"Alhamdulillah hari ini kita kedatangan tamu dari STADT Korea yang didampingi tim perwakilan dari Jakarta. Mereka akan melaksanakan penyusunan master plan selama 10 bulan terkait penanganan dan mitigasi kebencanaan di Kabupaten Tanggamus, khususnya di wilayah Wonosobo dan Semaka," katanya.
Menurut Hendrawijaya, setelah penyusunan master plan selesai, Pemerintah Korea melalui Kementerian Pekerjaan Umum Korea telah menyiapkan dukungan hibah sebesar 6 juta dolar Amerika Serikat atau sekitar Rp105 miliar yang akan direalisasikan selama tiga tahun.
"Ini merupakan peluang besar bagi Kabupaten Tanggamus. Setelah master plan selesai, akan menjadi dasar bagi pengajuan dukungan hibah dari Pemerintah Korea. Nilainya mencapai 6 juta dolar AS atau sekitar Rp105 miliar untuk jangka waktu tiga tahun," jelasnya.

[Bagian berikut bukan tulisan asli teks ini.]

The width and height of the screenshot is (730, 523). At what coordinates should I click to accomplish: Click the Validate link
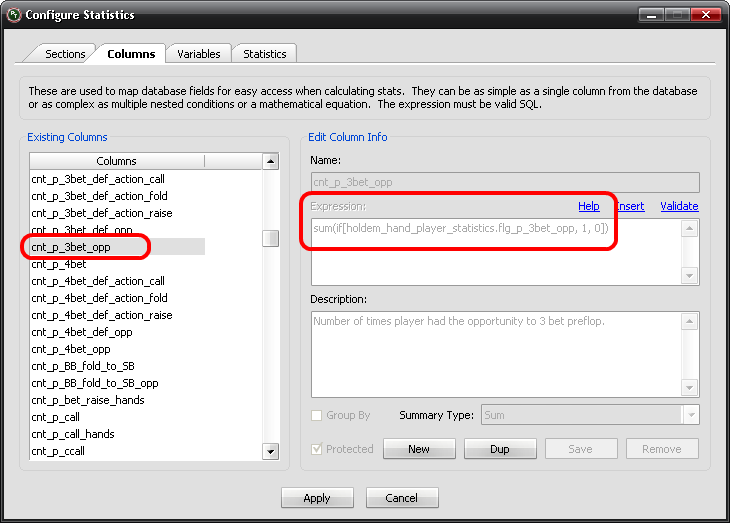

Ia juga mengungkapkan bahwa Kabupaten Tanggamus menjadi daerah pertama dan satu-satunya di Indonesia yang memperoleh program kerja sama tersebut dari STADT Korea."Yang membanggakan, program ini baru pertama kali dilaksanakan di Indonesia dan Kabupaten Tanggamus dipercaya menjadi lokasi pelaksanaannya," ujarnya.